En cas d’attribution de l’aide, le fonds en informera concomitamment l’organisme ou le service servant l’ASPA et celui qui verse l’allocation de logement.
Précision importante : le silence gardé pendant plus de quatre mois par le fonds sur la demande d’attribution de l’aide vaudra décision de rejet.
Un recours gracieux pourra être formé contre les décisions du fonds auprès du directeur général de la Caisse des dépôts et consignations. En cas de rejet du recours ou à défaut de réponse dans le délai de un mois, le requérant pourra passer par la voie des recours contentieux devant le tribunal administratif du lieu du siège du fonds.
Le décret fixe la date d’entrée en jouissance de l’aide au premier jour du mois suivant la date de réception de la demande d’aide.
A cette date, l’aide sera calculée « proportionnellement au nombre de mois pendant lesquels le droit est ouvert de cette date jusqu’au 31 décembre suivant et sur la base du barème en vigueur au 1er janvier de l’année en cours ». Le versement interviendra au plus tard dans les deux mois à compter de l’ouverture du droit. Et, lors de son renouvellement, l’aide sera calculée sur la base du barème en vigueur au 1er janvier de l’année et servie pour une période de 12 mois débutant à cette même date.
Le bénéficiaire de l’aide à la réinsertion familiale et sociale des anciens migrants dans leur pays d’origine est tenu de déclarer au fonds tout changement survenu dans sa résidence, ses ressources ou sa situation familiale. De plus, il devra apporter chaque année, au plus tard dans les trois mois précédant la date de fin de versement de l’aide, la preuve qu’il continue de remplir les conditions d’attribution de l’aide qu’il perçoit.
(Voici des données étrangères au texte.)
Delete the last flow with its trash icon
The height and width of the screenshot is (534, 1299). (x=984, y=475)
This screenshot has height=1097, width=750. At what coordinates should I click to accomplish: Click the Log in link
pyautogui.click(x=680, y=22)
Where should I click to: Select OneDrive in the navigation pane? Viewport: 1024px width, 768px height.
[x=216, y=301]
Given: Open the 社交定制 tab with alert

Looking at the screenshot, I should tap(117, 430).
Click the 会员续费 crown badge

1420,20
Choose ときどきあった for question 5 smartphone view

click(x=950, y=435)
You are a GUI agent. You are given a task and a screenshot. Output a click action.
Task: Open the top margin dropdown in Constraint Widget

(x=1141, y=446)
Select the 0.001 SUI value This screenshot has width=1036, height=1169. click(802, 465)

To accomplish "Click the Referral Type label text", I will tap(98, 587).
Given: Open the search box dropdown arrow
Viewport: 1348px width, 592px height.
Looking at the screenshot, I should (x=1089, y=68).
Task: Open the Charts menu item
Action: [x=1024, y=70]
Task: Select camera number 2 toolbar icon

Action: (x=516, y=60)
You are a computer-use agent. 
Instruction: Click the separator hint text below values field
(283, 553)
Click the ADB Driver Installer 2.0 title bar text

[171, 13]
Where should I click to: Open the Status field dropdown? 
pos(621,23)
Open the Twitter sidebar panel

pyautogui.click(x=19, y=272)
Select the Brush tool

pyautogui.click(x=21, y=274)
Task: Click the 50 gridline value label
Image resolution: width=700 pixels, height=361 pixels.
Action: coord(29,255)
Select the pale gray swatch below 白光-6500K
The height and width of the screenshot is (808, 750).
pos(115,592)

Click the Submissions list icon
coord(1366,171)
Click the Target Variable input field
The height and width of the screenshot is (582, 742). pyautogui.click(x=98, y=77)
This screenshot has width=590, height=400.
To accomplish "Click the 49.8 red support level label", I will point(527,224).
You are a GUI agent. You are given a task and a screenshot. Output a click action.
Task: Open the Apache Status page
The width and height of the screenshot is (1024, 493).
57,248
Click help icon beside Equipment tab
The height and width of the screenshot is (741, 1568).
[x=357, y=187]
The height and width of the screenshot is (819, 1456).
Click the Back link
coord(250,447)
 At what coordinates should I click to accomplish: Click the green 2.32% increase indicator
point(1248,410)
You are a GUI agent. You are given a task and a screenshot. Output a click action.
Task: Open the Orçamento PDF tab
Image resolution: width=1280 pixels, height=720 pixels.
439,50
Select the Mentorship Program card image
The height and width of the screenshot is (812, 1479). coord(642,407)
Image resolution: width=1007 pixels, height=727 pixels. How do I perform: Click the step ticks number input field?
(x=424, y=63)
Outre la preuve de ses séjours dans son pays d’origine, il devra produire notamment à cet effet :
→ son dernier avis d’imposition ou de non-imposition sur le revenu fourni par l’administration fiscale ;
→ son titre de séjour en cours de validité s’il n’est pas ressortissant d’un Etat membre de l’UE, d’un autre Etat partie à l’accord sur l’Espace économique européen ou de la Confédération suisse ;
→ un certificat d’existence.
Si le bénéficiaire de l’aide ne souhaite plus effectuer de séjours dans son pays d’origine, il devra informer le fonds de gestion de l’aide de cette volonté au moins deux mois avant son renouvellement. Ce dernier notifiera alors à l’intéressé la décision de suppression de son aide et l’éventuel montant de l’indu, l’intéressé devant rembourser au fonds les sommes indûment perçues au prorata du nombre de mois restant à courir pour l’année en cours. Cette notification, qui sera faite par tout moyen permettant d’établir une date certaine de réception, devra mentionner les voies et délais de recours ainsi que la juridiction compétente.
Le directeur général de la Caisse des dépôts et consignations pourra proposer au ministre chargé de la cohésion sociale de « remettre ou réduire la créance en cas de bonne foi ou de précarité de la situation du débiteur, sauf si cette créance résulte d’une manœuvre frauduleuse ou d’une fausse déclaration ».
Toute réclamation dirigée contre une décision de remboursement, le dépôt d’une demande de remise ou de réduction de créance ainsi que les recours administratifs et contentieux, y compris en appel, contre les décisions prises sur ces réclamations et demandes ont un caractère suspensif.
Enfin, en cas de renoncement au bénéfice de l’aide, l’intéressé ne pourra déposer une nouvelle demande d’aide avant l’expiration d’un délai de six mois à compter de la notification de la suppression de l’aide versée précédemment.
(3) C’est-à-dire tous les pays de l’Union européenne, plus l’Islande, le Liechtenstein et la Norvège.
(4) Signalons que le projet de loi de finances pour 2016 modifie les règles de revalorisation des prestations sociales en prévoyant qu’elles évolueront en fonction de l’inflation constatée et non plus de l’inflation prévisionnelle – Voir ce numéro, p. 41.